[[ Recorded information open ]]
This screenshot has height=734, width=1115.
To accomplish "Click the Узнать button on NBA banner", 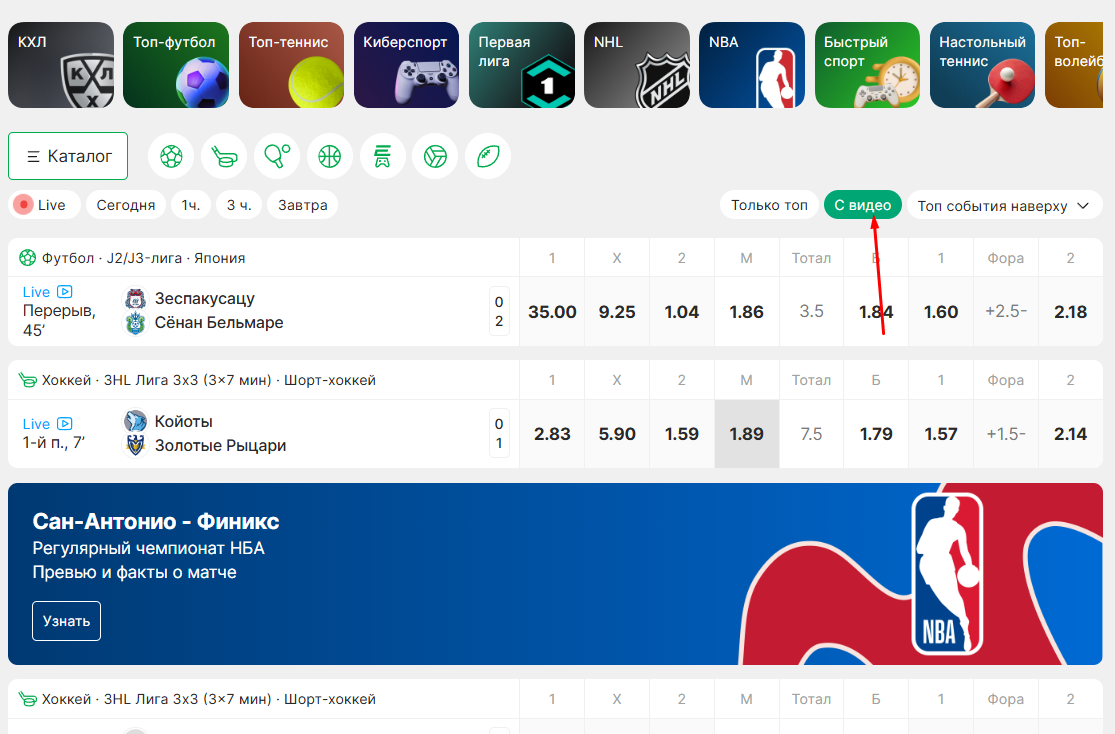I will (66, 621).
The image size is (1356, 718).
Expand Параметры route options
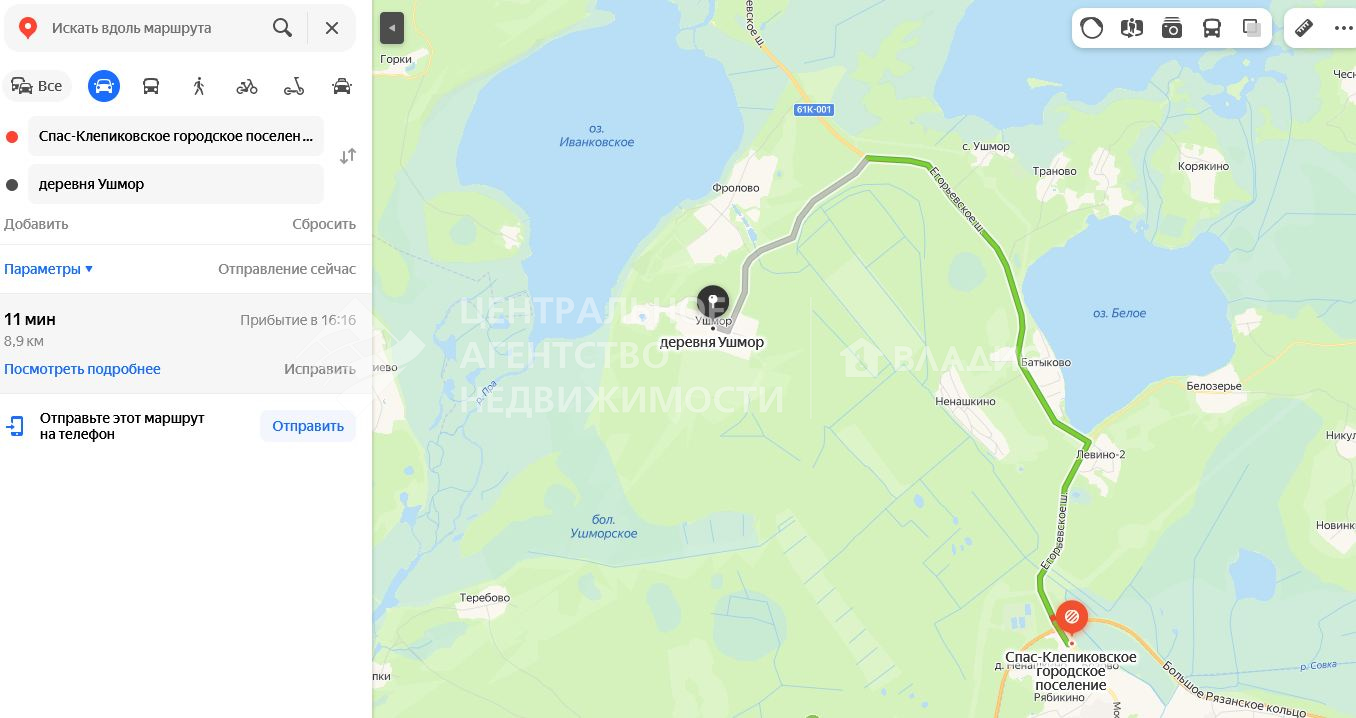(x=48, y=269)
[[ Recorded information closed ]]
Restate, word for word, each line from the line containing "The image size is (1356, 718)." through the end of the entries above; the pictures are not part of the copy.

The image size is (1356, 718).
Expand Параметры route options
(x=48, y=269)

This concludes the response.